> [Exercise task]:
Echo every line below verbatim, leaving out the pictures.

> [Extracted material]:
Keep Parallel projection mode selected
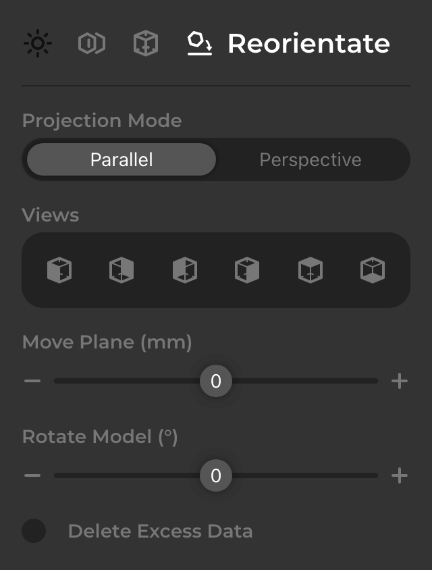This screenshot has width=432, height=570. [120, 159]
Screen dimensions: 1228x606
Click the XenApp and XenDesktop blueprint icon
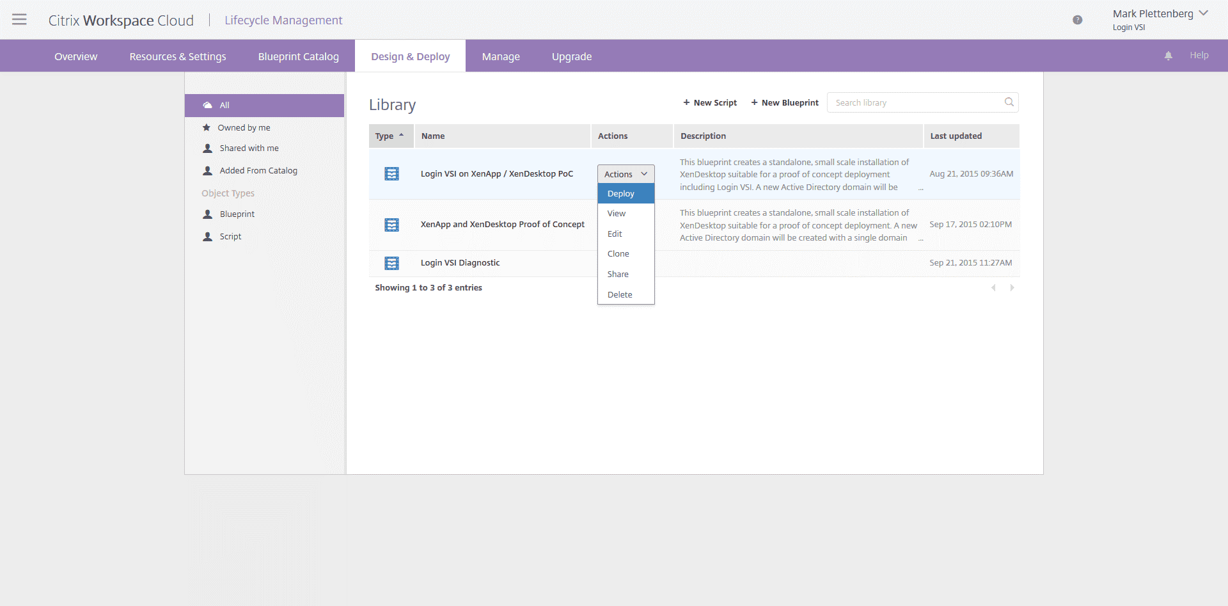[x=391, y=225]
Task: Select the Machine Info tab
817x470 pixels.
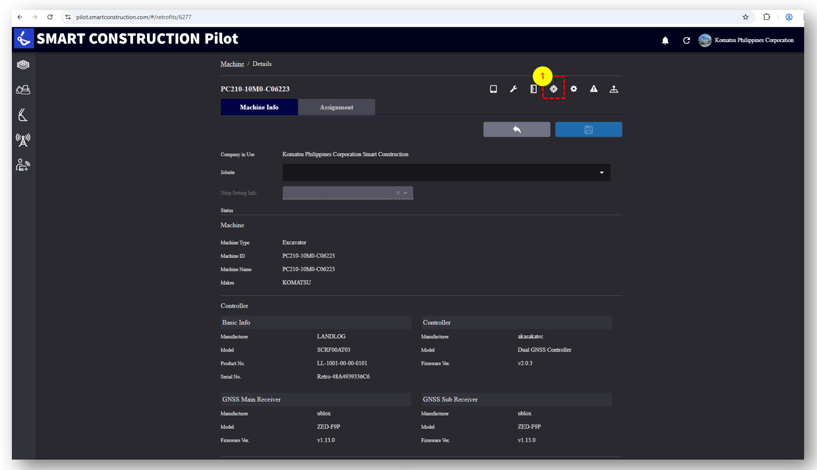Action: [259, 107]
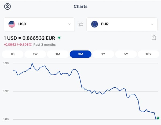Select the 1W time range
This screenshot has height=125, width=161.
click(35, 54)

> [Answer to this problem]:
Keep Parallel projection mode selected
This screenshot has width=432, height=570. [120, 159]
Screen dimensions: 1228x606
Click the XenApp and XenDesktop blueprint icon
[x=391, y=225]
Task: Select the Machine Info tab
817x470 pixels.
Action: [259, 107]
Select the 1W time range
This screenshot has height=125, width=161.
click(35, 54)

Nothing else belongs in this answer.